Your instructions
Copy only the part of the items below that runs from the line containing "You are a computer-use" through the end of the items, requests included, multiplying every click coordinate in the answers by 1.25 and rounding to whole numbers, with halves rounded up. Leave the pictures out of your answer.
* * *
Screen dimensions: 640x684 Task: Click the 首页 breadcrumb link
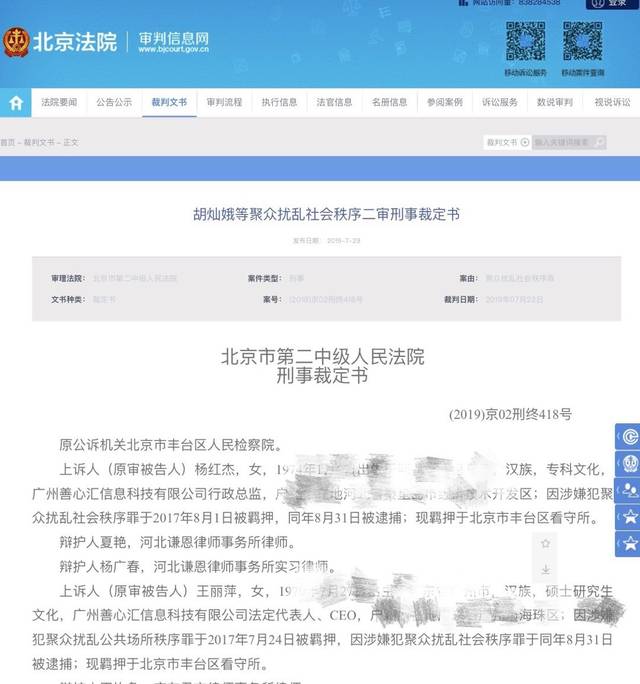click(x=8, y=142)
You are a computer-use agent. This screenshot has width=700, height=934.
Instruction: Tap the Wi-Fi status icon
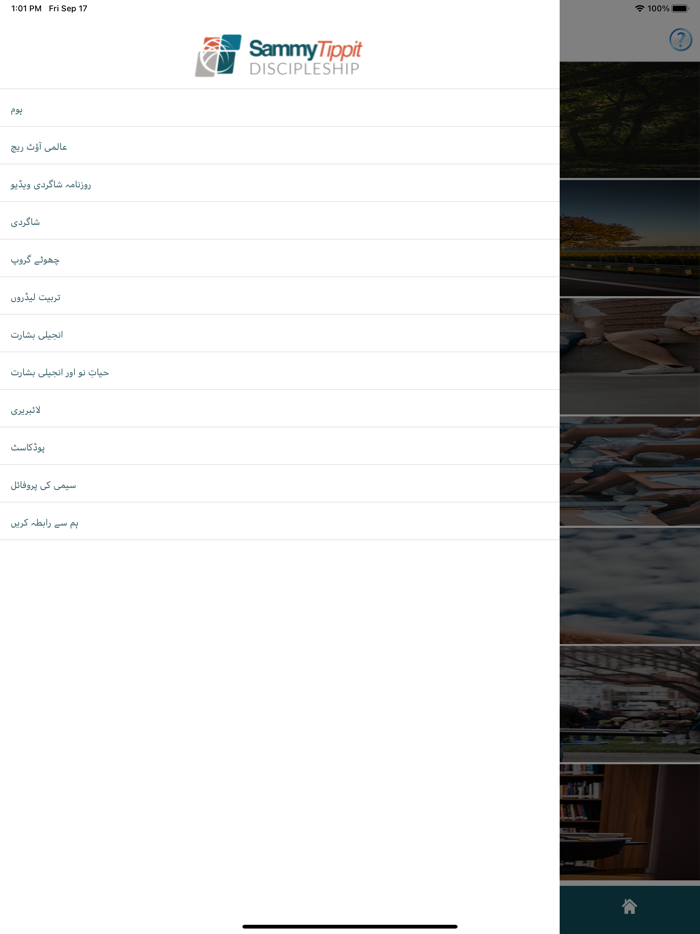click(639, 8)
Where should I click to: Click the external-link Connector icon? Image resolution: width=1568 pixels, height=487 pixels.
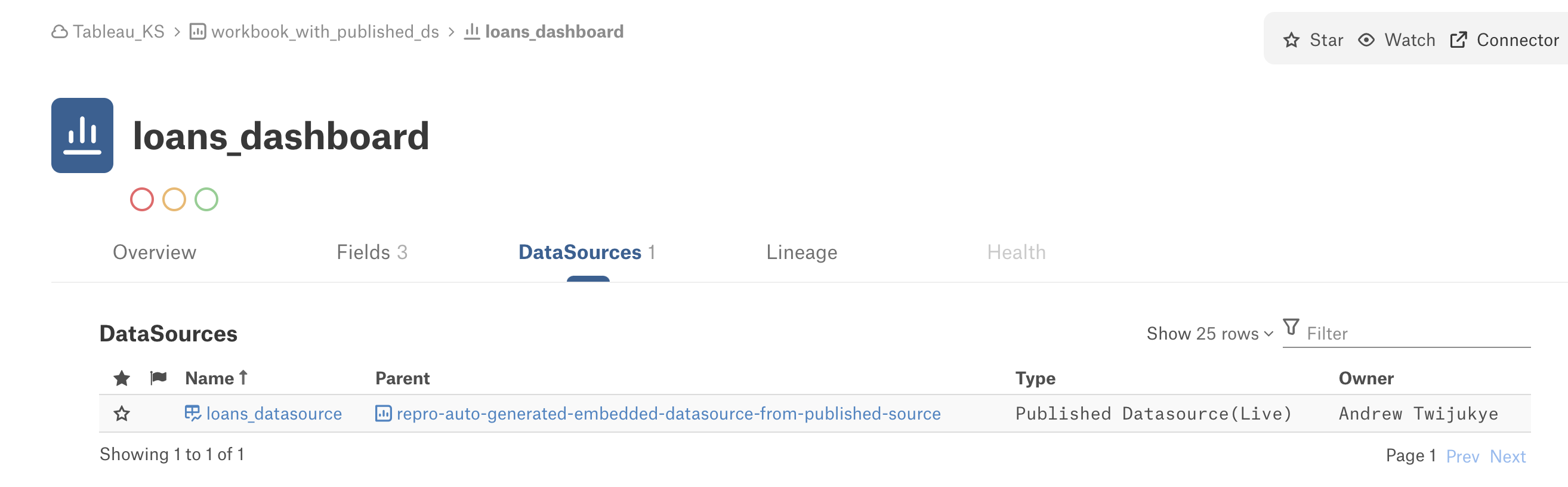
* * *
Complete response
You are a computer-use agent. This screenshot has width=700, height=934.
Instruction: Tap the Wi-Fi status icon
click(799, 10)
Where should I click to: Click the external-link Connector icon? Image resolution: width=1568 pixels, height=487 pixels.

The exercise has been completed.